The Problem
Your research agent breaks topics into 10 aspects and calls the LLM for each one, then synthesizes a final report—11 LLM calls per run with zero cost awareness. In production, a single run can easily exceed your per-request budget, and runaway loops have no guardrail. Your job is to add a token budget manager that tracks cumulative cost across all LLM calls in a run, enforces a $0.05 limit, and stops gracefully when the budget is exhausted.
Examples
Example 1
User input: The future of renewable energy
Current (bad) output: All 10 research calls plus the synthesis call execute regardless of cost. Total: ~$0.12 with no tracking or limit.
Expected (good) output: The agent researches aspects 1–6, tracks cost after each call, and at aspect 7 detects the budget is nearly exhausted. It stops, synthesizes what it has, and returns: "[Budget: $0.048 / $0.050 used — 6 of 10 aspects completed] Summary of findings on solar, wind, hydro, geothermal, nuclear fusion, and grid storage…"
Example 2
User input: Explain quantum computing
Current (bad) output: 11 LLM calls with no cost tracking. The run could cost $0.15 on a complex topic.
Expected (good) output: The agent completes as many research calls as the budget allows, logs cumulative cost after each call, and returns a partial report when the limit is reached. Each call's cost is visible: "Call 1: $0.006 (cumulative: $0.006)… Call 5: $0.008 (cumulative: $0.041)… Budget limit reached."
Your Task
Modify the starter code so that:
- Each LLM call's token usage is tracked using the actual API response metadata.

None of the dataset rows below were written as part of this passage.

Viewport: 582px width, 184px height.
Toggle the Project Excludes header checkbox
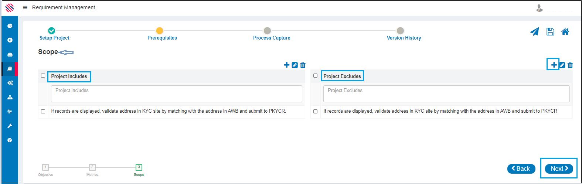[x=315, y=76]
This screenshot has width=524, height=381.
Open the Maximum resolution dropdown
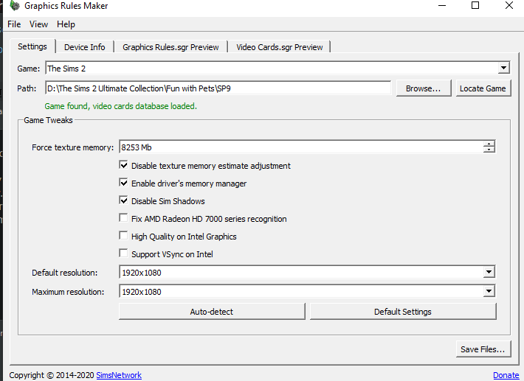pyautogui.click(x=489, y=292)
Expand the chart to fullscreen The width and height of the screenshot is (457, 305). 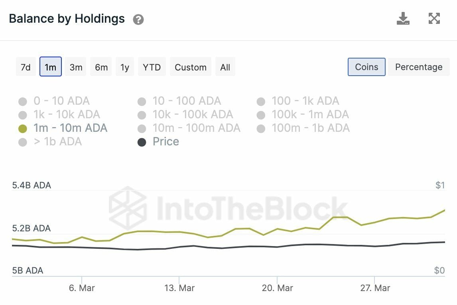pyautogui.click(x=434, y=19)
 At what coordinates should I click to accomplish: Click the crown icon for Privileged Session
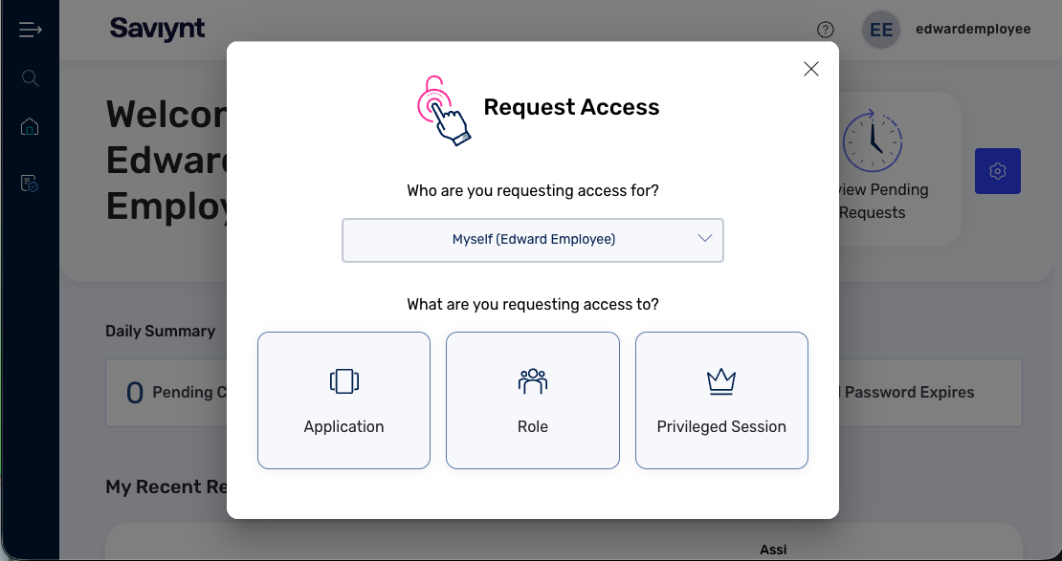pos(720,382)
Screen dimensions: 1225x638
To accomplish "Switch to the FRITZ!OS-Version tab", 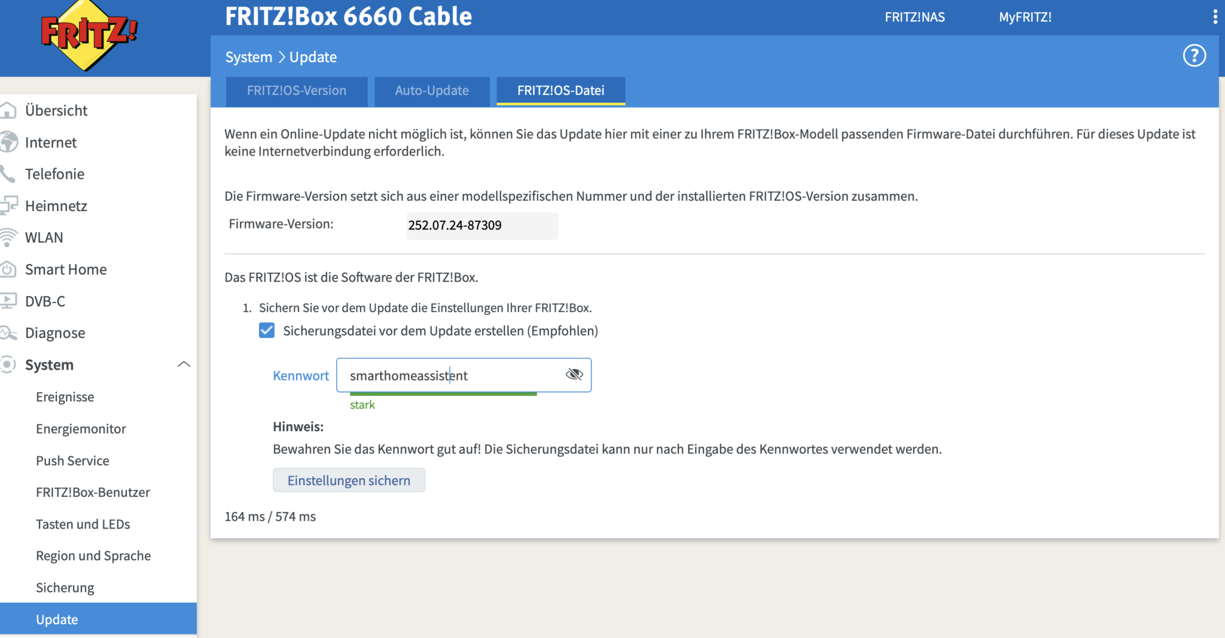I will 297,91.
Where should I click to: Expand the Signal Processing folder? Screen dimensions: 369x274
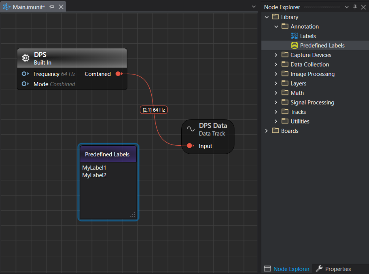coord(276,102)
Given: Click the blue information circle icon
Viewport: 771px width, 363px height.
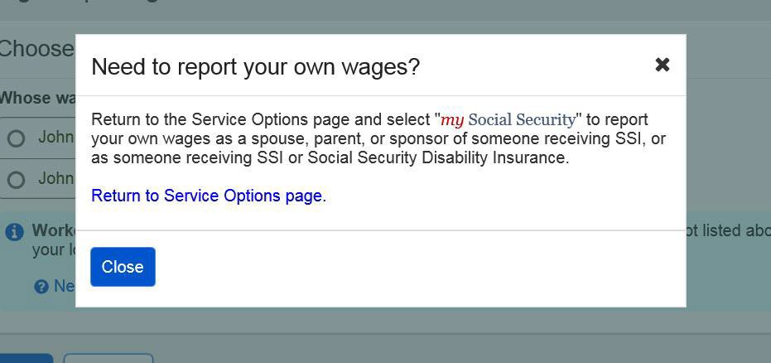Looking at the screenshot, I should pos(14,232).
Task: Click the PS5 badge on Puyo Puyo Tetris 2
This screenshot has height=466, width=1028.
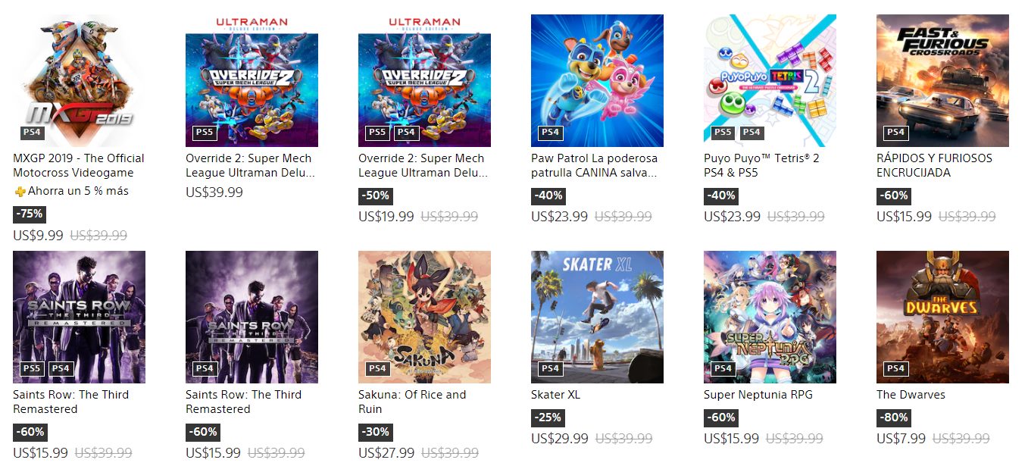Action: (x=723, y=133)
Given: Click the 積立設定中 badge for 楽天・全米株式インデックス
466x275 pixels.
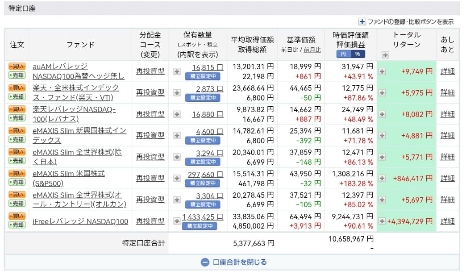Looking at the screenshot, I should pos(203,97).
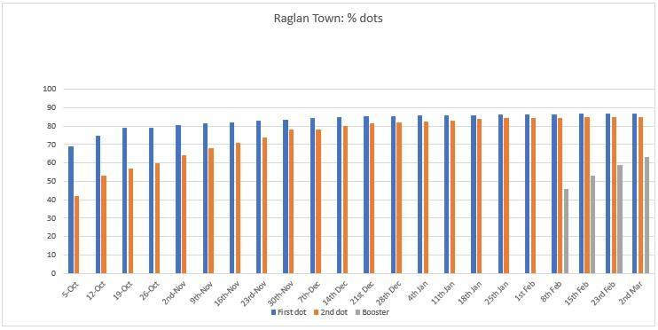Select the 5-Oct orange 2nd dot bar
Image resolution: width=658 pixels, height=330 pixels.
76,235

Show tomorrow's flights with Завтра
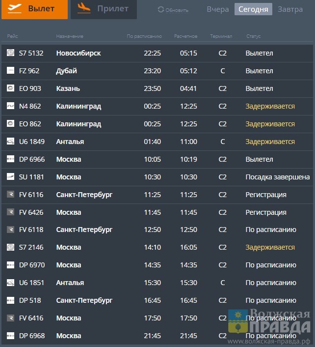(x=290, y=9)
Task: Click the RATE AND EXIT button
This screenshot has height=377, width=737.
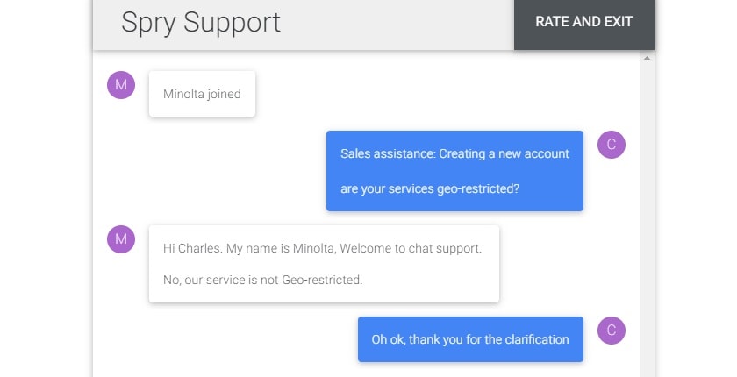Action: point(583,24)
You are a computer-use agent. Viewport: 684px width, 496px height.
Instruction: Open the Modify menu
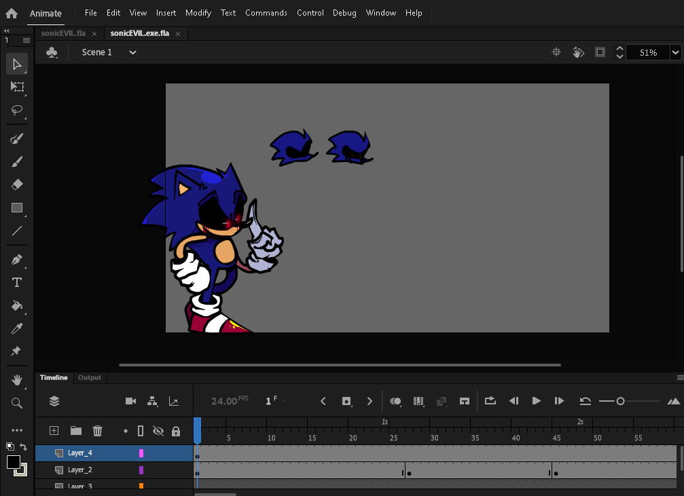coord(198,13)
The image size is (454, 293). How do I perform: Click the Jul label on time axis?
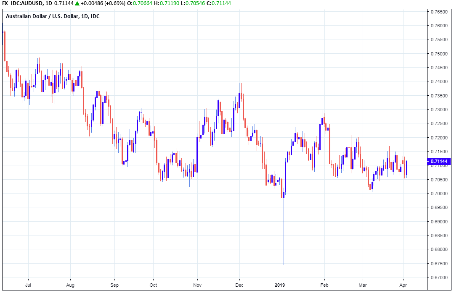click(28, 284)
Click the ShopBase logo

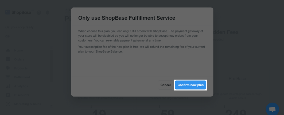coord(18,12)
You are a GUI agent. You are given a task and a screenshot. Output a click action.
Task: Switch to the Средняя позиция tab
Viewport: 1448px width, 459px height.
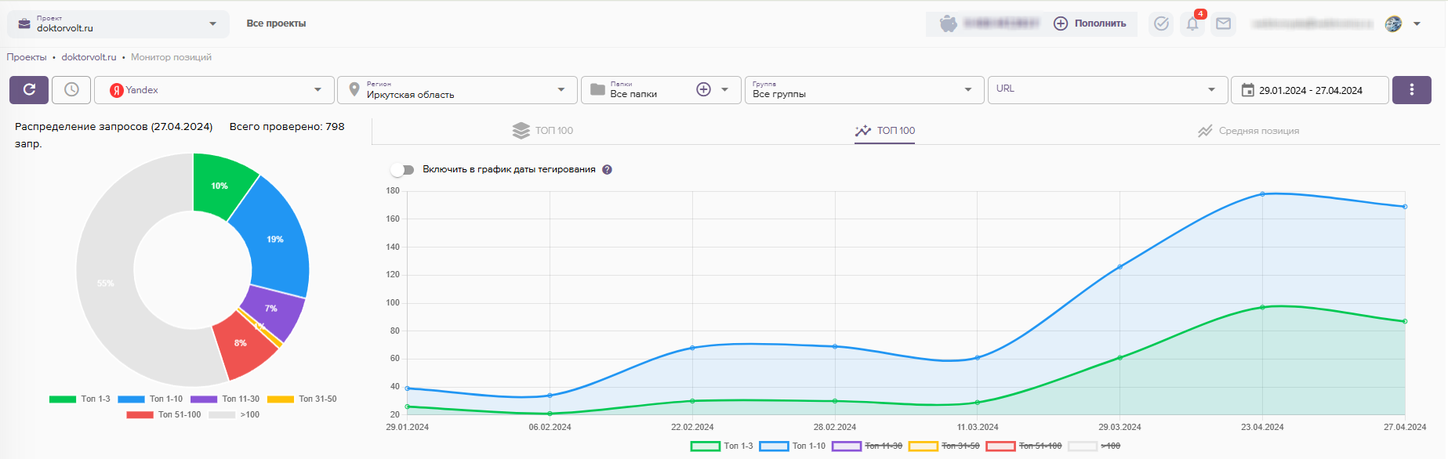(1248, 131)
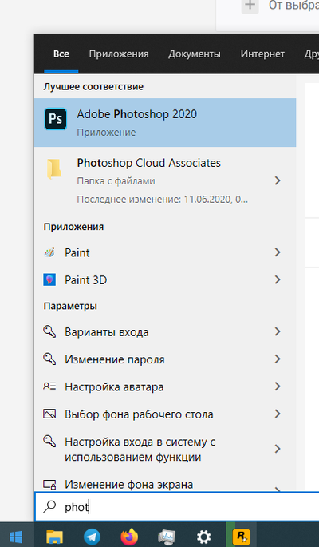Expand Photoshop Cloud Associates details arrow
This screenshot has height=547, width=319.
(x=278, y=180)
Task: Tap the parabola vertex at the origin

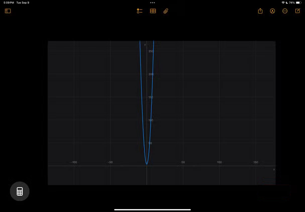Action: point(147,165)
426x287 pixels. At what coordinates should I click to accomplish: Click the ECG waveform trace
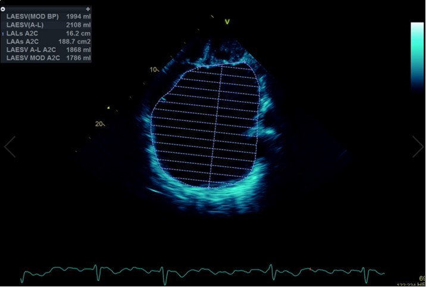pyautogui.click(x=178, y=275)
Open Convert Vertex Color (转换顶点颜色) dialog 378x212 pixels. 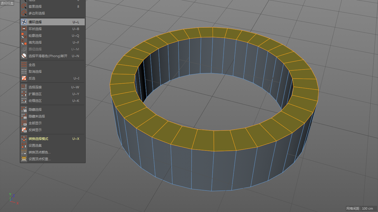click(x=53, y=152)
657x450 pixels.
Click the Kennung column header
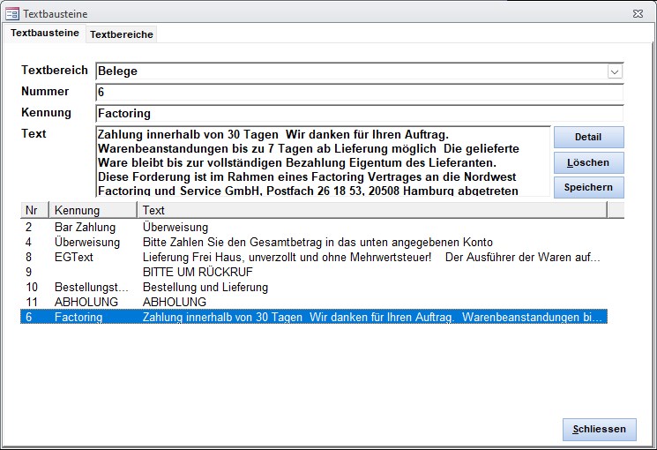(x=93, y=211)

- Cumulative cost is calculated across the entire run using per-token pricing.
- The agent stops making new calls once the $0.05 budget is reached.
- When stopped, the agent returns a partial result summarizing what it gathered so far.
Evaluation
Submissions are checked for the following:
- Enforces budget limit: The agent stops making LLM calls once the $0.05 budget is reached.
- Tracks token usage: Token usage is tracked per call and cumulatively across the entire run.
- Graceful stop at limit: When budget is exhausted, the agent returns a partial result rather than crashing.
- Uses actual token counts: Cost calculations use real token counts from API responses, not estimates.